Posted Dec 04 2010 3:14pm

One thing depression has taught me is how to be more compassionate and to have empathy for others.  It's so easy to get sucked into your own little world when you're depressed, but in doing so it only makes your depression worse.  When I volunteer, donate money, or go to meetings regarding issues I feel strongly about I always feel better about myself afterwards.   As a result, it helps to diminish those intense feelings of sadness inside of me if only for a little while. 

The holidays make it easier for people to become more involved in their communities and that's a good thing.  Whether it's by dropping money into the red kettles the Salvation Army has located at nearly every store you go to, or by "adopting" a family for Christmas in which you buy items that so many of us take for granted such as soap, socks, towels, food, blankets, etc.  There are also programs such as Toys for Tots , run by the U.S. Marine Corp, or "Coats for Kids" in which you can donate coats, hats, mittens, gloves, etc. to those who truly need them.

Yes, there are many ways in which you can do you share - regardless of how much you can afford... because every dollar matters.  What I would like to see is this type of generosity continued on throughout the year.   If we just take a moment and look at what we have,  know that there are others out there that have less than you.  I often donate to causes I believe in - and I wish I could donate to all, but let's get real - that's not gonna happen.  I don't send a lot - but I send what I can.  After all - isn't that why we're here?  Isn't life about how we treat others?  There is just too much hatred in the world, but if I can do my part - no matter how small, I know it will still make a difference.  That is what depression has helped to teach me - that life isn't about how much we can accumulate or how we can "one up" the next person... it's about showing kindness and compassion.  And if that's NOT what life is about then I really don't know why we're here. 

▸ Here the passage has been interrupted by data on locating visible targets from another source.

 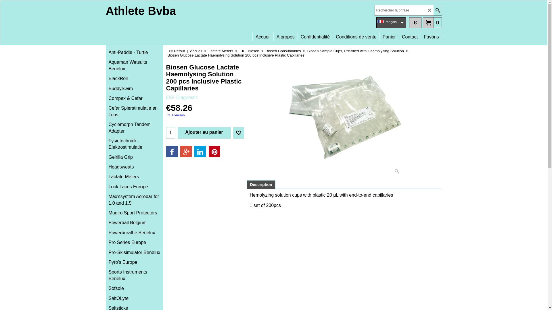 I want to click on 'Powerball Belgium', so click(x=106, y=222). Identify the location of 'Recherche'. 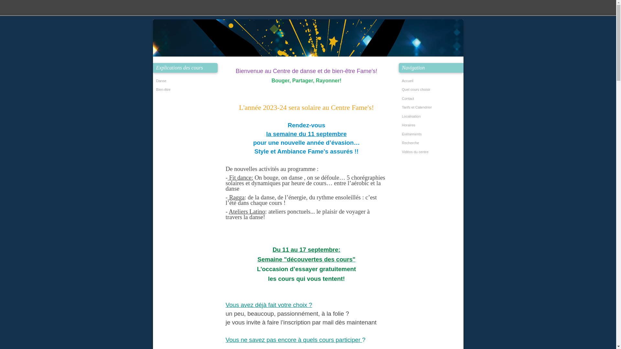
(432, 143).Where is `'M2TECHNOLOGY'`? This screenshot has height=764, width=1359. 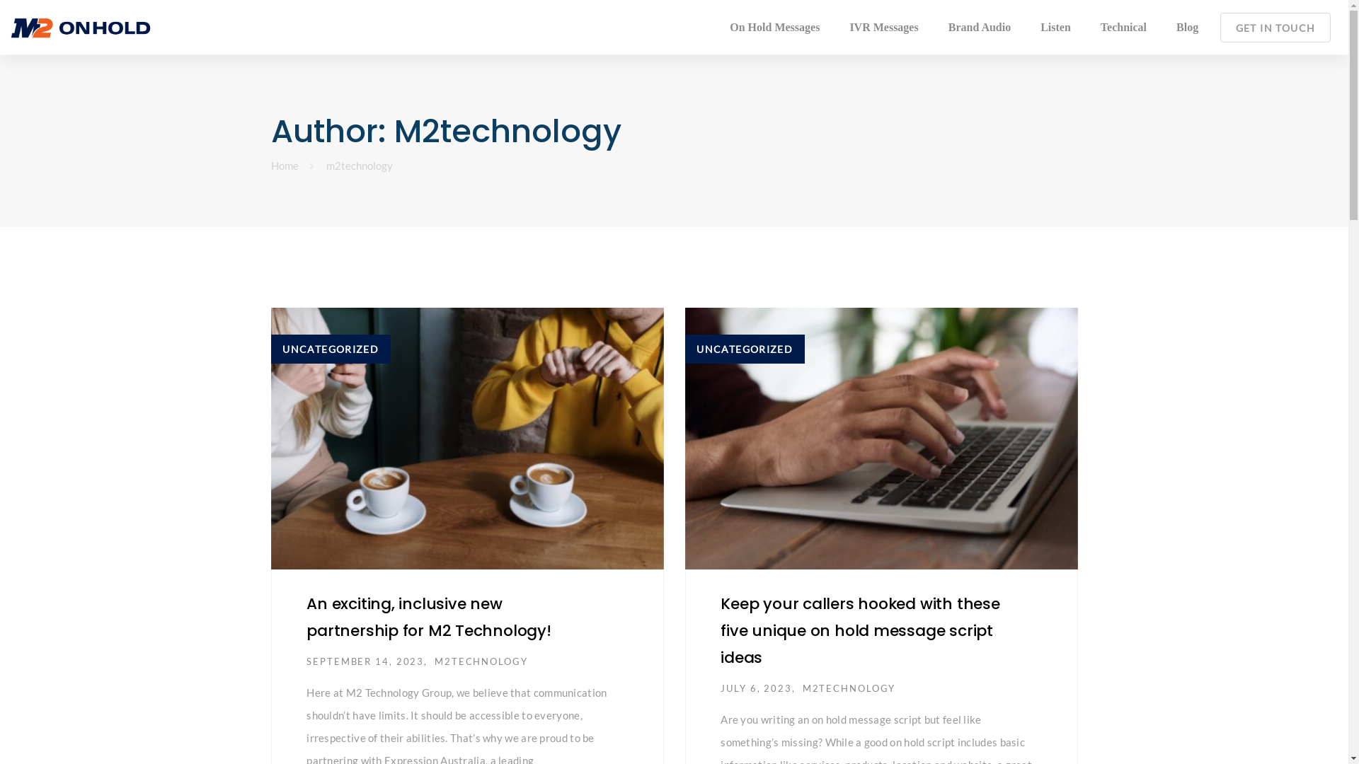 'M2TECHNOLOGY' is located at coordinates (802, 688).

Remember, you don't have to buy anything or give money to make a difference - because let's face it - times are tough for everyone right now - and I mean EVERYONE.  Up until recently I volunteered at a domestic violence shelter for about two years.  I chose to volunteer there because of my own history of physical abuse when I was growing up.  I understood the "cycle of violence" and all about the " Power and Control Wheel ", which the shelter (and any abuse shelter) teaches.  Every time I left my "shift" I felt good about myself... it took me away from my own self-absorption in order to be there for someone else who was suffering worse than I was (or suffering in a different way).  I enjoyed interacting with the children and being able to put a smile on their face.  It made me feel good to be able to comfort the residents who just needed someone to talk to.  I would still be volunteering there today had it not been for my latest breakdown.  But it got to the point where I wasn't able to help in a way that I felt was acceptable.  Just to be there but not engaged wasn't fair to them. 

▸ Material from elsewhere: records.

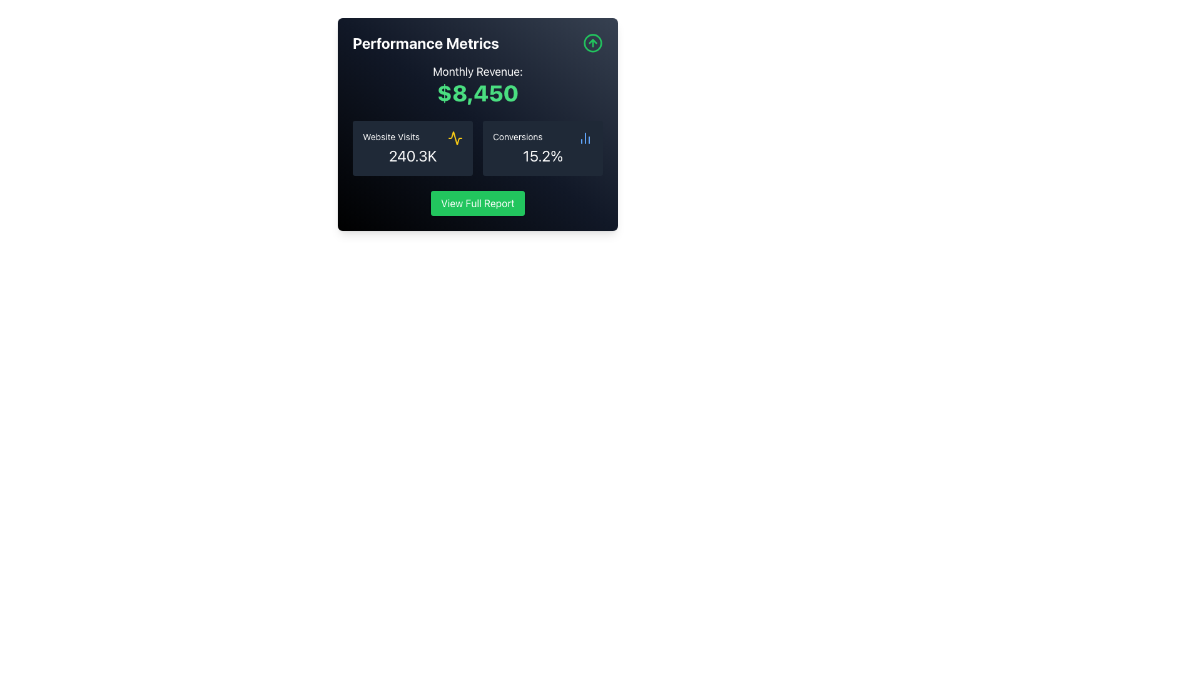 This screenshot has width=1201, height=676. I want to click on the 'Conversions' Text label located in the right section of a two-column layout within a card, positioned to the right of the 'Website Visits' label, so click(517, 138).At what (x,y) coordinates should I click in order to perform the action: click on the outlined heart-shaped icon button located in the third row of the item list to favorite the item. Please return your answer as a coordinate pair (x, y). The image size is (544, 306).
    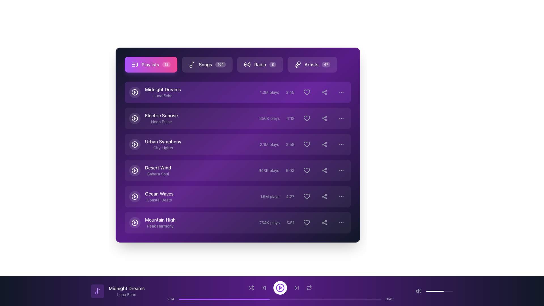
    Looking at the image, I should click on (306, 144).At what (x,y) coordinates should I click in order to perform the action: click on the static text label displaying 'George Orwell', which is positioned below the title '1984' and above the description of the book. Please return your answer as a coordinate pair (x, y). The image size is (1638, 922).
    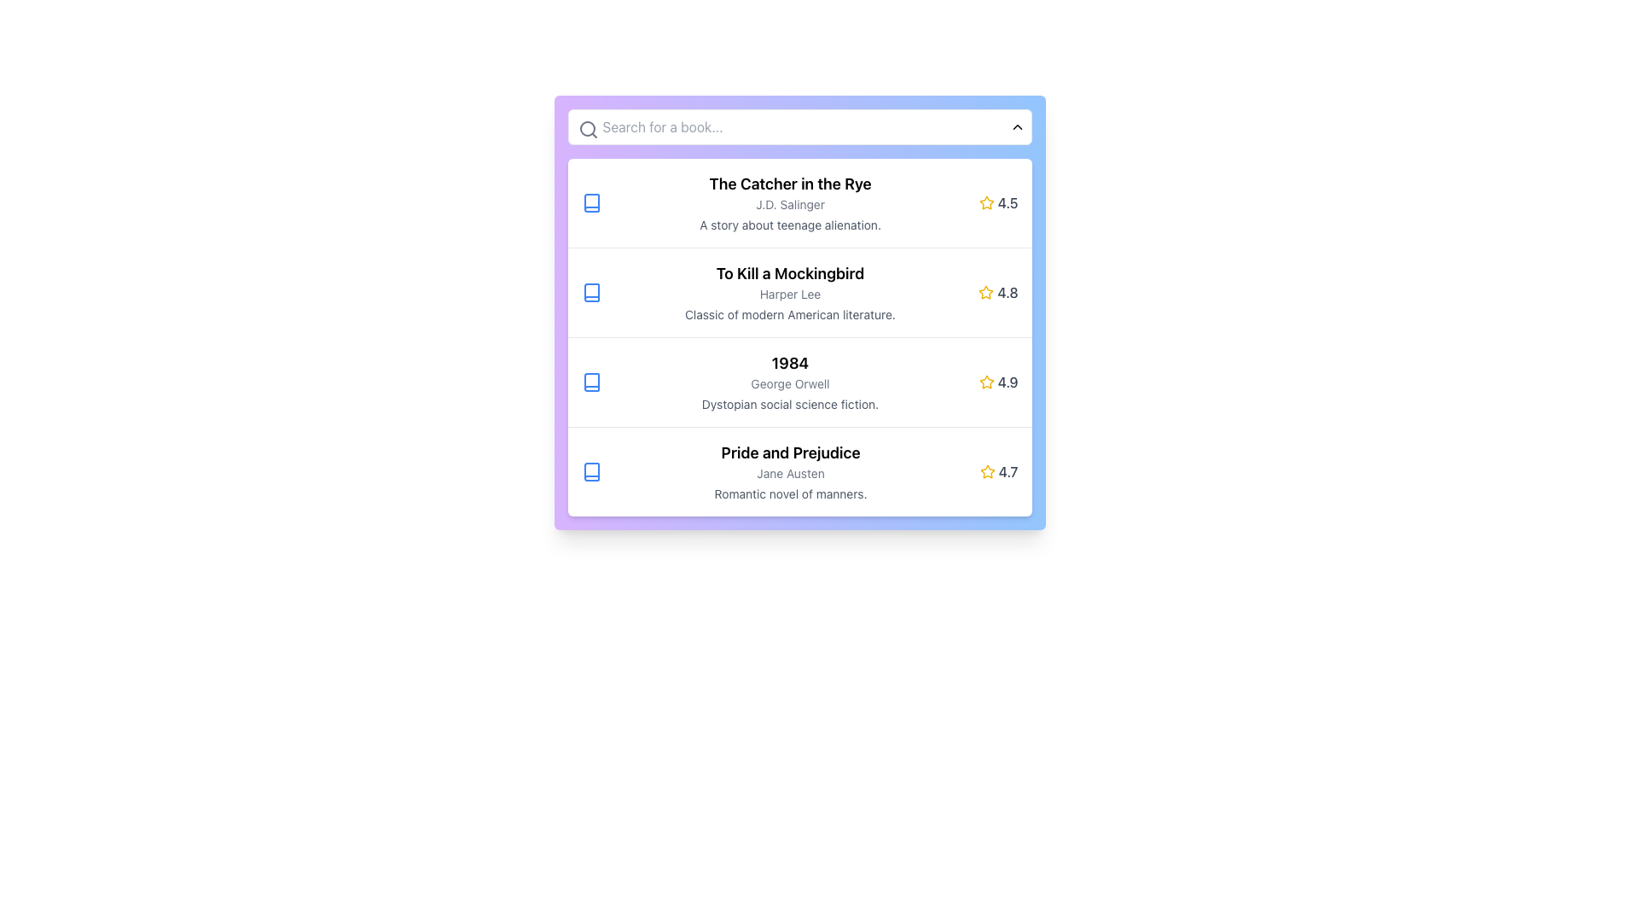
    Looking at the image, I should click on (789, 384).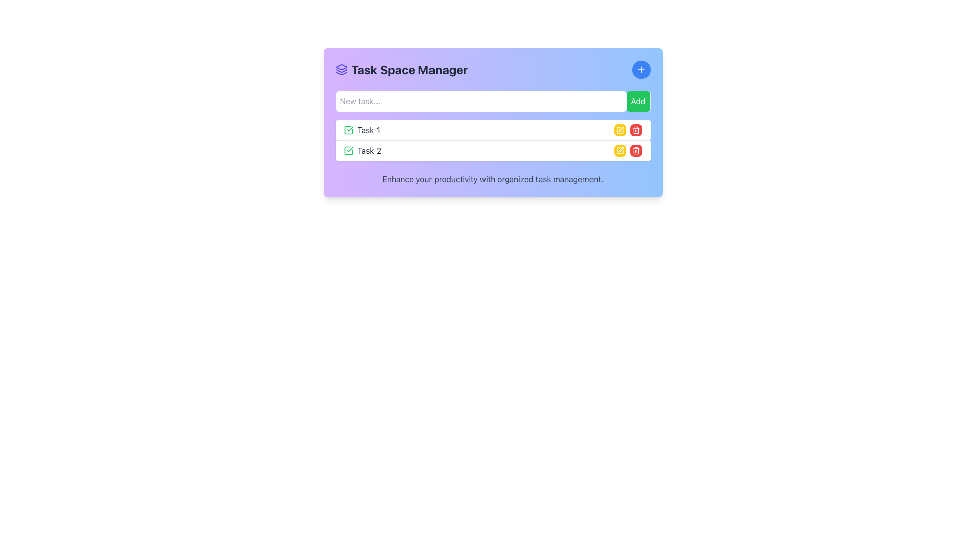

However, as I slowly recover I'm able to start becoming involved again in issues that I'm passionate about and it feels wonderful!  Next week I'll be attending an informational meeting regarding LGBT rights.  I believe in equality for all human beings.  Like the saying goes... "I'm straight, but not narrow!"  It's a start at least.  I don't know HOW involved I'll be able to become knowing that I'm still "on the mend", but I plan on just taking one day at a time...  Whatever is meant to be will be...

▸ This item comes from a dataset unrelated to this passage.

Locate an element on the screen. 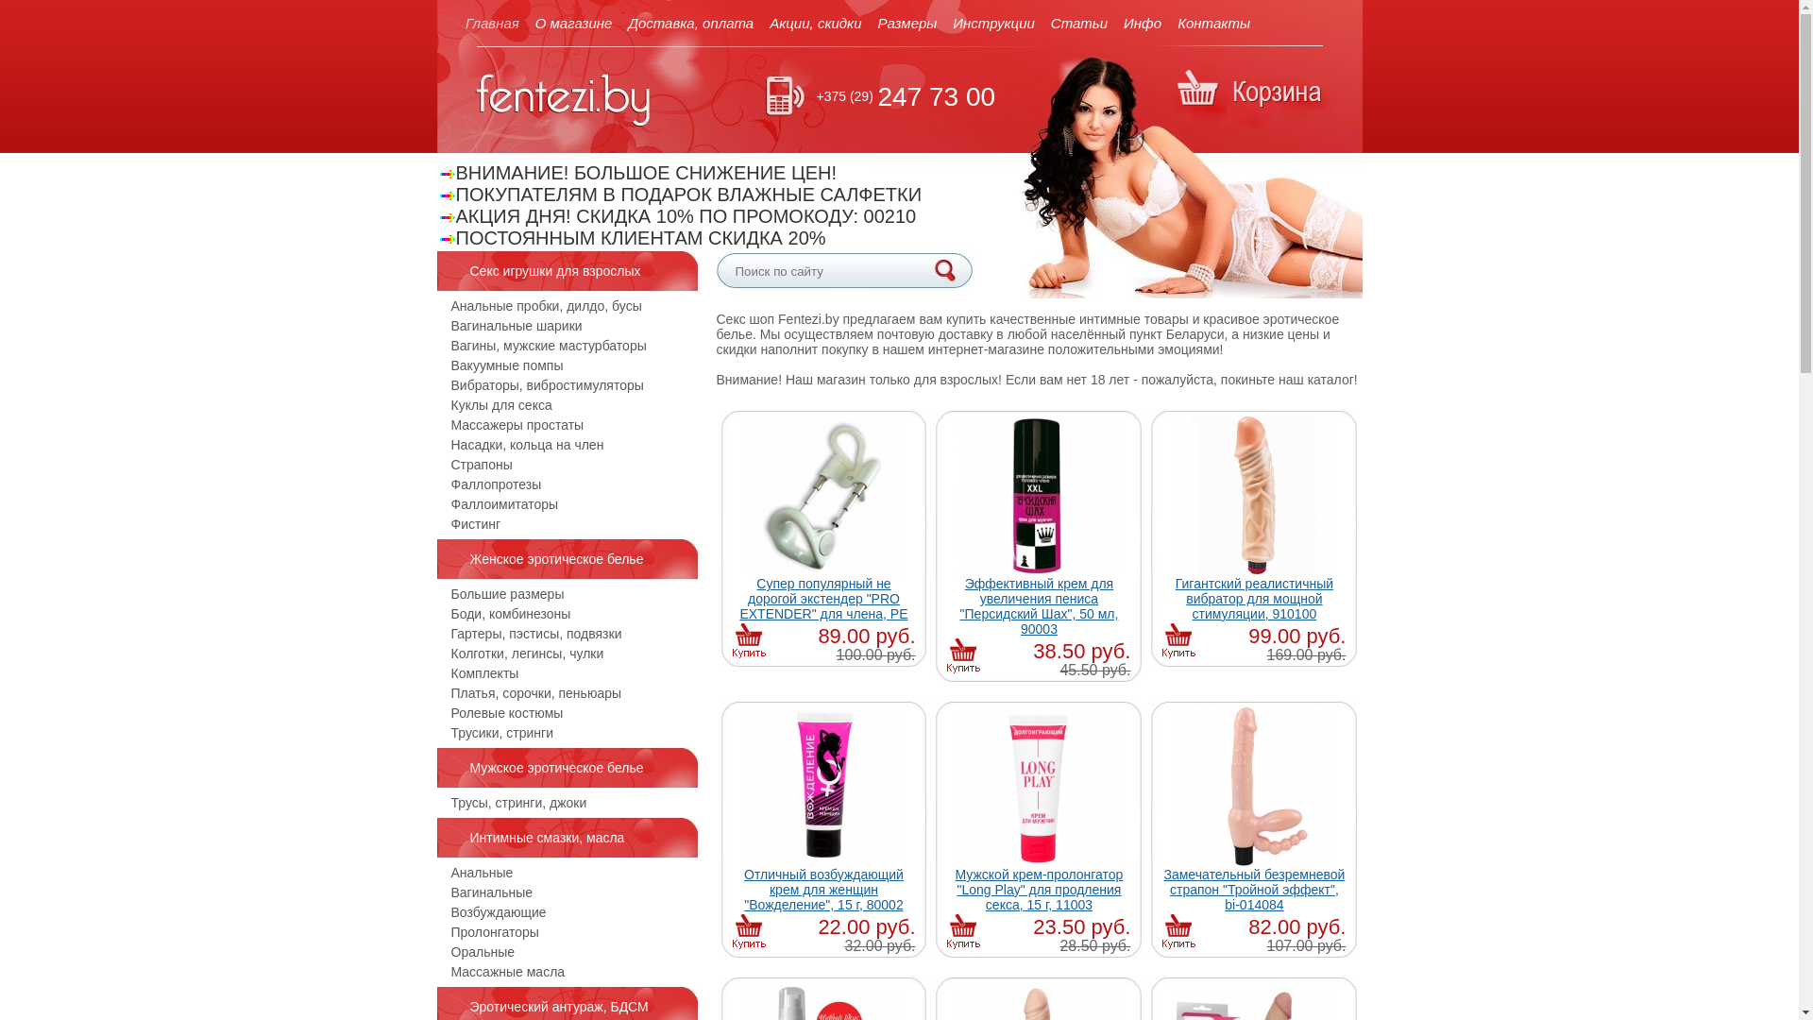 This screenshot has width=1813, height=1020. '247 73 00' is located at coordinates (877, 96).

In conclusion, I'm grateful that there are program that emerge during the holidays to help the less fortunate, but it's not just during the holidays when they're in need of help.  That's what people need to remember.  Without a doubt, the spirit of the holiday season definitely brings out the best in everybody... SO... my wish this holiday is for people to understand this and to become involved after all the lights and decorations are taken down and put away... and when the routines of our daily lives take over once again.